The heart of his breakfast was a plenitude of sourdough biscuits, which he cooked in a Dutch oven out in the backyard. His pot dough had been perking along happily for over ten years, and the first thing he did upon rising was check it out. The rest of the breakfast was secondary, just a matter of whacking off a few slabs of bacon and frying a panful of pullet eggs. Bolivar could generally be trusted to deal with the coffee. 
Augustus cooked his biscuits outside for three reasons. One was because the house was sure to heat up well enough anywayduring the day, so there was no point in building any more of a fire than was necessary for bacon and eggs. Two was because biscuits cooked in a Dutch over tasted better than stove-cooked biscuits, and three was because he liked to be outside to catch the first light. A man that depended on an indoor cookstove would miss the sunrise, and if he missed sunrise in Lonesome Dove, he would have to wait out a long stretch of heat and dust before he got to see anything so pretty.

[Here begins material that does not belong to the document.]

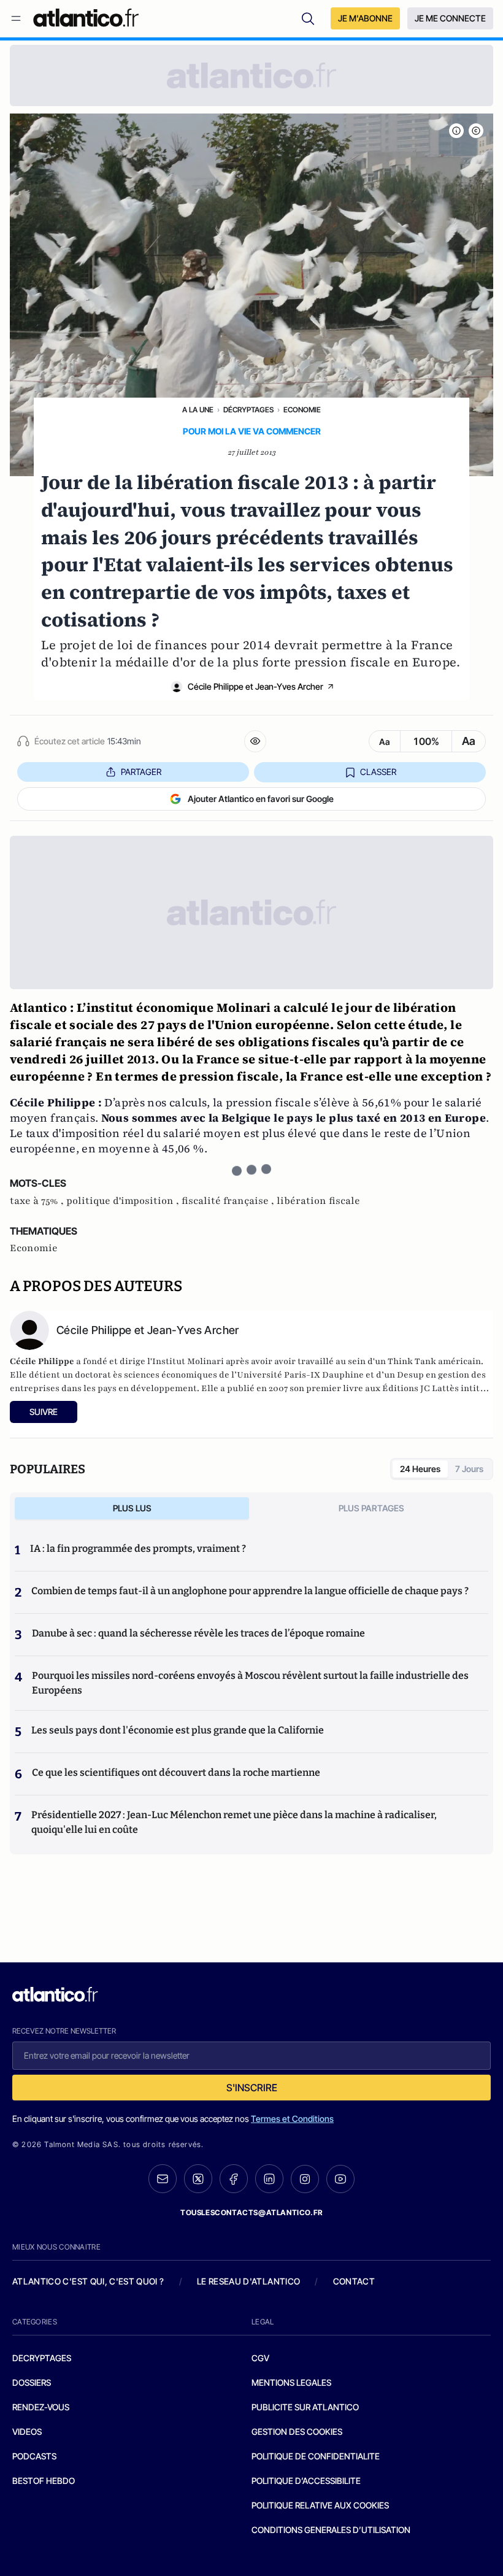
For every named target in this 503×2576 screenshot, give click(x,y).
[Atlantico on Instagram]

And each time I'm inspired to bake biscuits.  However, this year is different.  This year I'm serious.  Here is proof of my seriousness:

I've purchased two cookbooks dedicated solely to the art of biscuit making.

Southern Biscuits by Natalie Dupree
Biscuits by Belinda Ellis

Also I stocked my pantry with self-rising Southern flour.  I found Martha White flour at my local Dillon's, but I had to special order the White Lily flour, which isn't available in Kansas.   You see, the key to biscuit making is a Soft Winter Wheat, which has a lower protein content and is primarily grown in the South.  Using Southern flour is the first step to produce pillowy biscuits.  In future blog posts, I will share my trials and tribulations of biscuit boot camp.